Excerpted text

*-*-*

But if even the thought of a mega-tsunami hasn’t filled you with happiness and bliss, may I interest you in an asteroid strike?

 

“Asteroid could strike Earth day prior to election: Astrophysicist Neil deGrasse Tyson: Space rock the size of a refrigerator, traveling at 25K mph, won’t cause serious damage, scientist says”

 

I’ve occasionally cited a book here by Jeff Wynn and Louise Wynn, entitled Everyone is a Believer: The Growing Convergence of Science and Religion.  I’ll do it again in this context.  If you would like to read three sobering pages, have a look at the section in their book about what they call “city buster” asteroids.  The section, pages 49-51, is called “Death from the Sky” and is subtitled “Nobody is Safe.  Ever.  Anywhere.”

 

Jeff Wynn co-authored an article in the November 1998 issue of Scientific American, “The Day the Sands Caught Fire: A desert impact site demonstrates the wrath of rocks from space” about the 1863 Wabar asteroid impact event, a Hiroshima-explosion-sized impact that occurred in the so-called “Empty Quarter” of what is today Saudi Arabia.  He and his wife contend that such events are relatively common — they count at least five in the space of a century, all of which occurred, fortunately, in unpopulated or scarcely populated areas — and declare that there is essentially nothing that we can do to prevent them.  “It means,” they say, “we are helpless beneath the sky.”

 

They suggest storing a year’s supply of food.

*-*-*

Dataset entries:

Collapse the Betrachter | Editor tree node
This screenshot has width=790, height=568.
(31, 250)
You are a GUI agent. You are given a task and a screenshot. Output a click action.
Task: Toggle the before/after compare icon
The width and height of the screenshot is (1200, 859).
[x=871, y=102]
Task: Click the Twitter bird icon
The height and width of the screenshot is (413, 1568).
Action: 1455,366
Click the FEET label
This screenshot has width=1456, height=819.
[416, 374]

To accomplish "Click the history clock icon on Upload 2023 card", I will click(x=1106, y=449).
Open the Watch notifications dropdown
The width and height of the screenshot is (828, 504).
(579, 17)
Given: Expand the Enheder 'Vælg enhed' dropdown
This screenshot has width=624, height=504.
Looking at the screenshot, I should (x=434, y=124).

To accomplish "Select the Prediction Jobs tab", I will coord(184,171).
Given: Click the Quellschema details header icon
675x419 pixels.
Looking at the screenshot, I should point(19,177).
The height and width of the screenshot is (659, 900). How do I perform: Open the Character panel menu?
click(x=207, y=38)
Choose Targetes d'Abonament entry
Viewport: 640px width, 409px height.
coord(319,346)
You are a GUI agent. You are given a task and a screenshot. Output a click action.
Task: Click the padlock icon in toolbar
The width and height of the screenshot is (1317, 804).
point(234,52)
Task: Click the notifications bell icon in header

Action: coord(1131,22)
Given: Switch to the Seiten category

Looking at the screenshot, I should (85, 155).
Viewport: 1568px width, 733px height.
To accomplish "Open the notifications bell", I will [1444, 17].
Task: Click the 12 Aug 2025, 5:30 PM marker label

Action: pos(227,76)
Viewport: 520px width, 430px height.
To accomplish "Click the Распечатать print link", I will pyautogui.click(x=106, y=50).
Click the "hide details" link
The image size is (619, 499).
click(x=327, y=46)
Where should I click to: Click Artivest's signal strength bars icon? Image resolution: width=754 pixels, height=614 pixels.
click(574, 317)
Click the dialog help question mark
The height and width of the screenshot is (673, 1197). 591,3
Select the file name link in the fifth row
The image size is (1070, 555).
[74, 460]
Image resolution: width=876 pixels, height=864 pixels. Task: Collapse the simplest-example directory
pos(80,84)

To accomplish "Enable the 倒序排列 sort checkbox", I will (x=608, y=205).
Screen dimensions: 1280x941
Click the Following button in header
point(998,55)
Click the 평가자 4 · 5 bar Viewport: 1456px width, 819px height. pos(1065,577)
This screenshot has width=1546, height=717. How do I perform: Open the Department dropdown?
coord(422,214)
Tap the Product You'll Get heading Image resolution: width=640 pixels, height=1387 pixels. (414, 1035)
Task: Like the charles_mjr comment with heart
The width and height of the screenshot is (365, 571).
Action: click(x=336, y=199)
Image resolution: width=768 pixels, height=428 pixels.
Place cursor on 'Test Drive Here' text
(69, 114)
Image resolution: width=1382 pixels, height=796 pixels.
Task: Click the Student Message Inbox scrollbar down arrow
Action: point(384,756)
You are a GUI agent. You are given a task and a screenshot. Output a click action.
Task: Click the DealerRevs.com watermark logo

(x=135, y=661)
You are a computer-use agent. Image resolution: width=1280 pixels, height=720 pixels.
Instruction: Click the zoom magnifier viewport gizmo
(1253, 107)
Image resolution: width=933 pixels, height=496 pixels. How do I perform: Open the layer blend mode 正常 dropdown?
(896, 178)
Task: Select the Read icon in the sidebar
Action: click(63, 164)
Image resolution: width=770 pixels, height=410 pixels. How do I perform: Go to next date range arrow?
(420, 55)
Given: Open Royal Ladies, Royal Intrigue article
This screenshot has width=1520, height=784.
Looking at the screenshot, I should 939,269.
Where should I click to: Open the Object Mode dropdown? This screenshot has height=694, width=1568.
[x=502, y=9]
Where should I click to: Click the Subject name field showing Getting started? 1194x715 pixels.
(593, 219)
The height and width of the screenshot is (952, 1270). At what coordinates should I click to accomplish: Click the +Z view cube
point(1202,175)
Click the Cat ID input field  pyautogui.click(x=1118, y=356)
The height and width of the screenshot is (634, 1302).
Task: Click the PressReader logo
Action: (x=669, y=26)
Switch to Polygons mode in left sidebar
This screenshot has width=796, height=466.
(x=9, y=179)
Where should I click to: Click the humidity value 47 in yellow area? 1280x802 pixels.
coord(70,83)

*-*-*

Exercises to complete
- A) Rewrite the paragraph in the excerpt on asteroid strikes that begins "Jeff Wynn co-authored an article" in fewer words, keeping its main facts.
- B) In the excerpt on asteroid strikes, which pages of the Wynns' book hold the section called "Death from the Sky"?
- C) Reproduce the part of the excerpt on asteroid strikes that opens with the words containing "Jeff Wynn co-authored" and closes with "supply of food.".

Answers for this exercise
- A) Jeff Wynn co-authored "The Day the Sands Caught Fire," a November 1998 Scientific American article about the 1863 Wabar asteroid impact. That Hiroshima-explosion-sized event occurred in the "Empty Quarter" of present-day Saudi Arabia. He and his wife argue that such impacts are relatively common. They count at least five in a century, all in unpopulated or scarcely populated areas, and say essentially nothing can prevent them, so "we are helpless beneath the sky."

- B) Pages 49-51.

- C)
Jeff Wynn co-authored an article in the November 1998 issue of Scientific American, “The Day the Sands Caught Fire: A desert impact site demonstrates the wrath of rocks from space” about the 1863 Wabar asteroid impact event, a Hiroshima-explosion-sized impact that occurred in the so-called “Empty Quarter” of what is today Saudi Arabia.  He and his wife contend that such events are relatively common — they count at least five in the space of a century, all of which occurred, fortunately, in unpopulated or scarcely populated areas — and declare that there is essentially nothing that we can do to prevent them.  “It means,” they say, “we are helpless beneath the sky.”

 

They suggest storing a year’s supply of food.